Angell Animal Medical Center, a 24/7 veterinary hospital operated by the Massachusetts Society for the Prevention of Cruelty to Animals (MSPCA) in Boston, recently treated a bulldog named Mortimer, who had a peculiar taste in snacks.
Mortimer’s owners didn’t realize the dog’s bad habit until he stopped eating his food in June. Mortimer has been bothered by bouts of nausea since April, but his pet parents thought it was the side effect a condition like acid reflux.
Once the bulldog stopped eating all together, the owners knew something was wrong, so the rushed the three-year-old canine to MSPCA’s Angell Animal Medical Center, where Mortimer was giving an x-ray. The x-ray revealed that the dog had nearly 20 pacifiers stuck in his stomach, pacifiers that he likely stole from his two young, human siblings and gobbled up over the past few months
After the x-ray, Angell’s Dr. Erika De Papp removed 19 pacifiers from Mortimer’s stomach via an endoscopy, “a non-surgical procedure used to examine—and oftentimes remove — items from an animal’s digestive tract,” according to MSPCA.
Mortimer made it through the procedure without issue, but his primary veterinarian, Dr. Doug Brum, says the situation could’ve easily become a close call.

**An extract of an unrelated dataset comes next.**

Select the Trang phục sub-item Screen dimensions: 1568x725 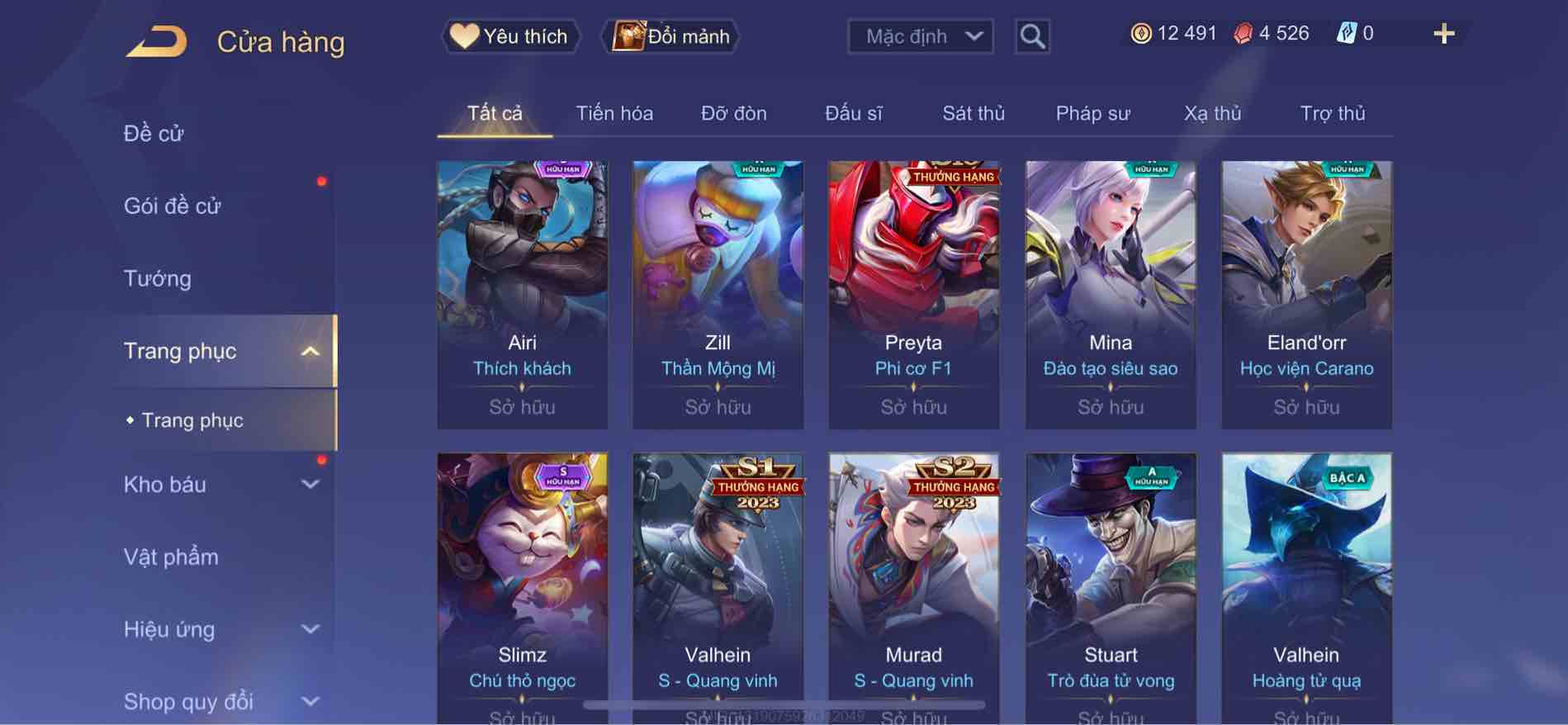coord(192,420)
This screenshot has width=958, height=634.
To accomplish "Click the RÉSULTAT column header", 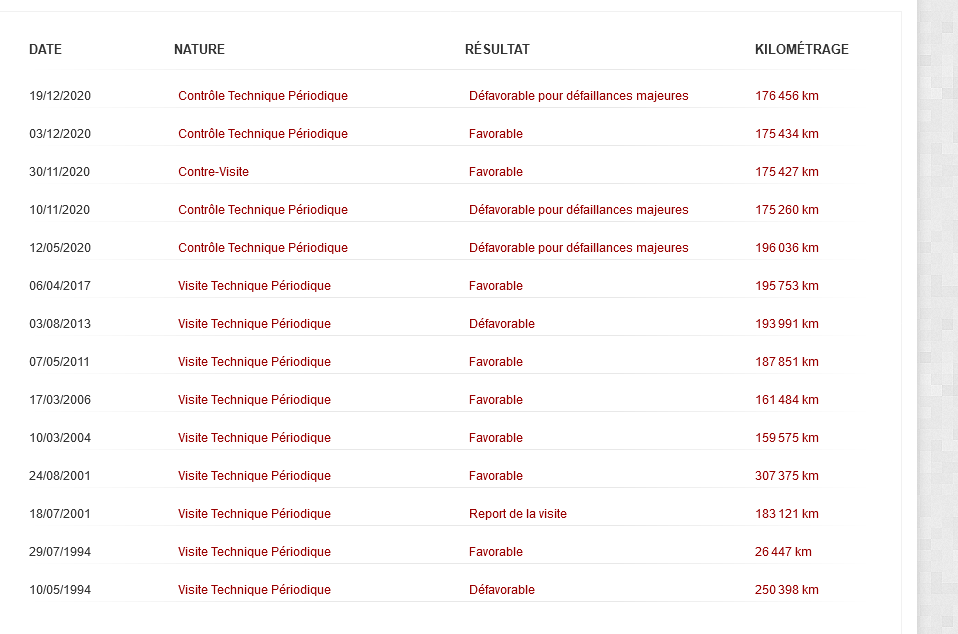I will pyautogui.click(x=497, y=50).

“It’s likely that Mortimer started nabbing these pacifiers in April, perhaps one at a time, and that started a cycle of nausea and vomiting, which are symptoms that can be caused by so many other health issues,” he said. “If not for the urgency with which his family pursued veterinary care, things would have gotten much worse for him.”
Luckily, things have only gotten better for Mortimer since the procedure. He has almost fully recovered from the pacifier problem and is back to acting like his old self.

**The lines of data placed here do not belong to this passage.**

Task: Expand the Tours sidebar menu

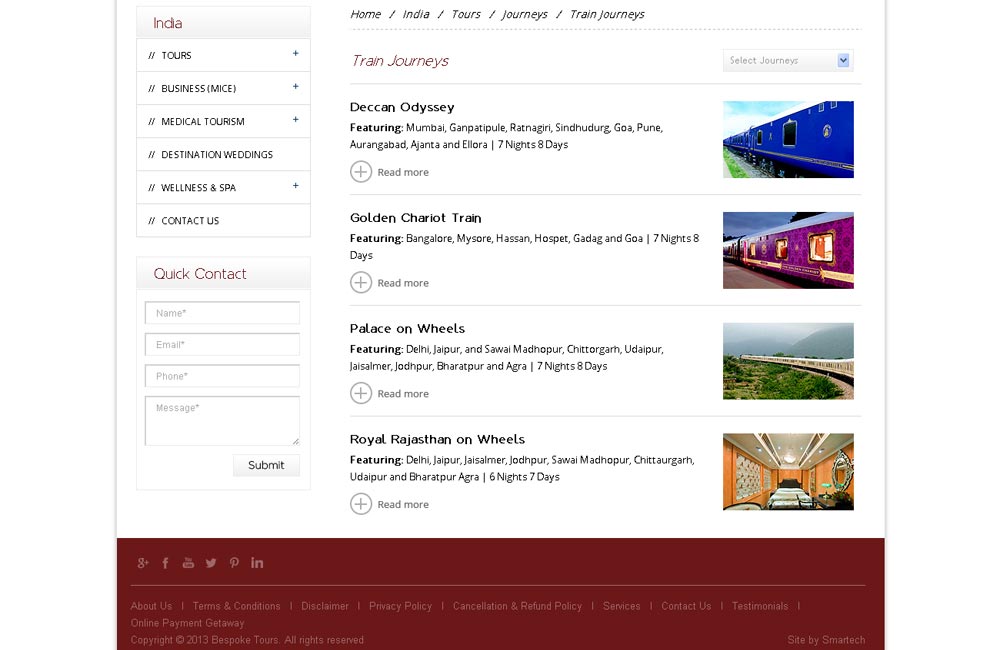Action: coord(295,54)
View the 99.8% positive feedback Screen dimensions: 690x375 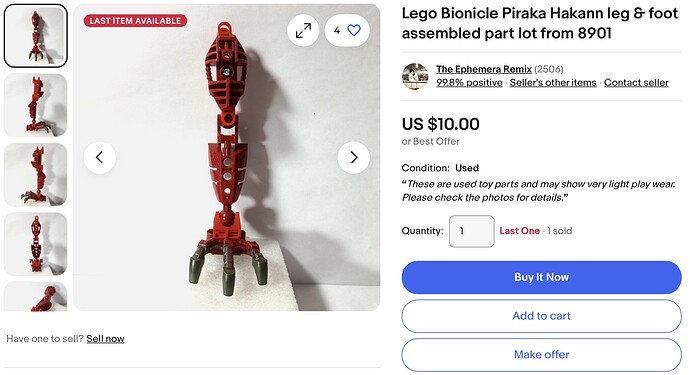pos(470,83)
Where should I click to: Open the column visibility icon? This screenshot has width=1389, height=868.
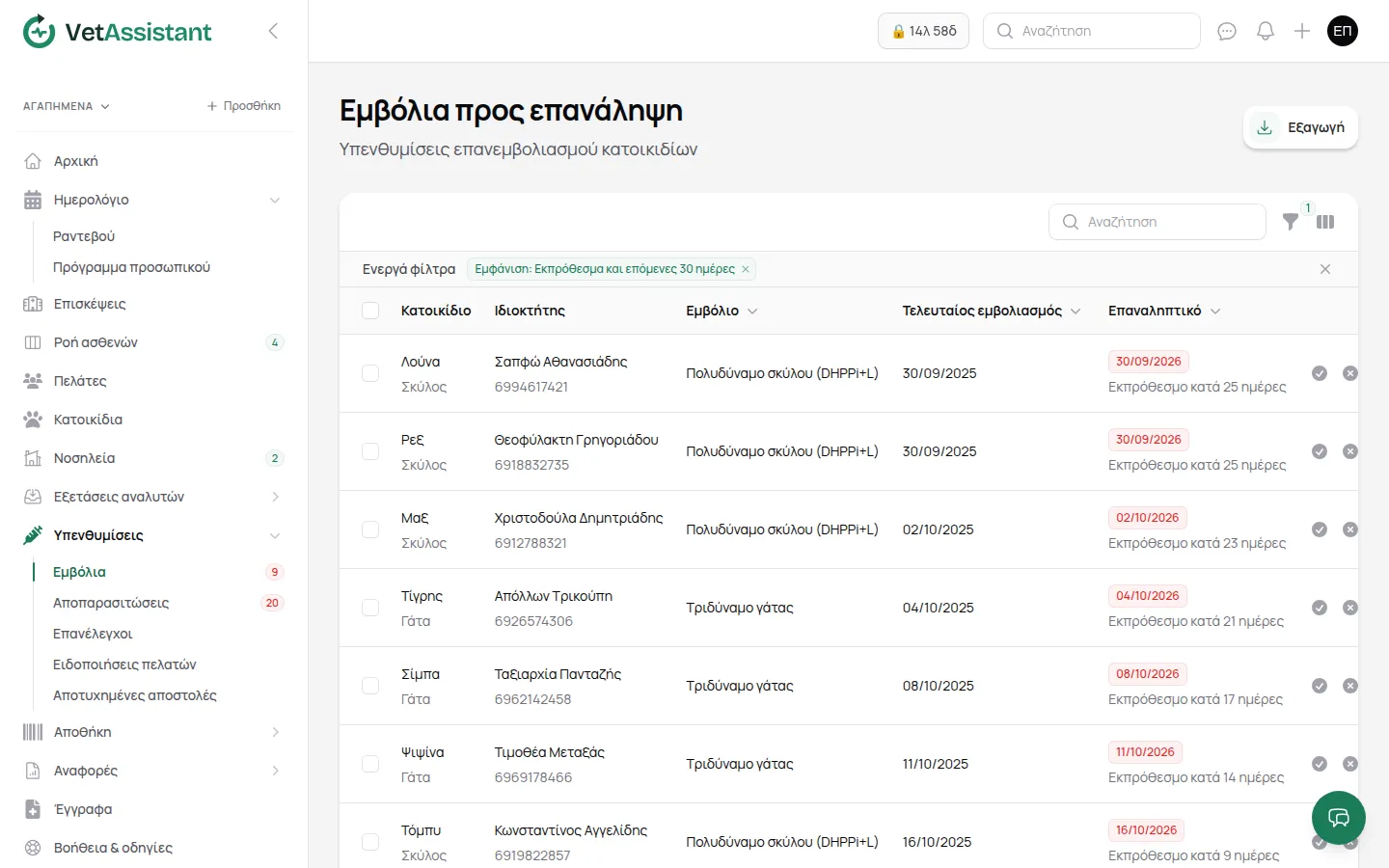tap(1325, 222)
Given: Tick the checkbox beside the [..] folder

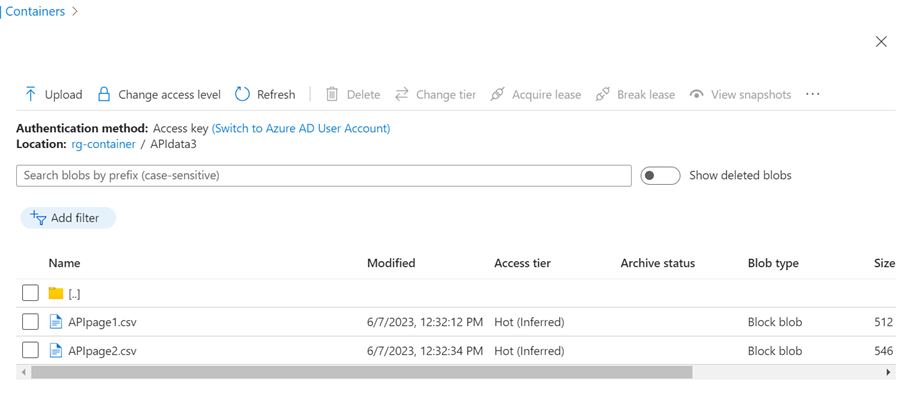Looking at the screenshot, I should [30, 293].
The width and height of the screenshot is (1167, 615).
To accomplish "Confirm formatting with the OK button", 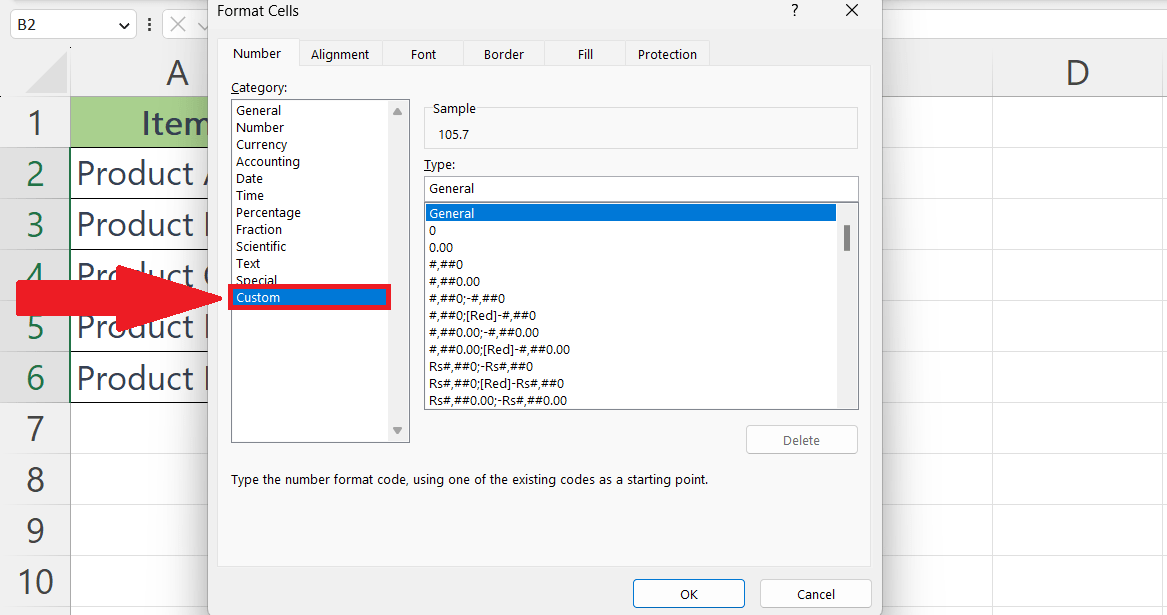I will point(688,593).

“I was shocked because even though I have two small children at home I’d never imagined he was eating their pacifiers,” Emily Shanahan, Mortimer’s owner, said in a statement.
She added that she would do anything for her dog and that she is happy that Mortimer’s issue was not a “chronic illness.”
While odd, Mortimer’s situation is not rare. Angell veterinarians have “removed all manner of objects from the bellies of pets, from guitar strings and wristwatches, to safety pins, diamond rings, perfume bottles and more,” reports MSPCA.
The animal welfare organization hopes this story acts as a helpful reminder for pet owners to keep an eye on what their furry friends are snacking on.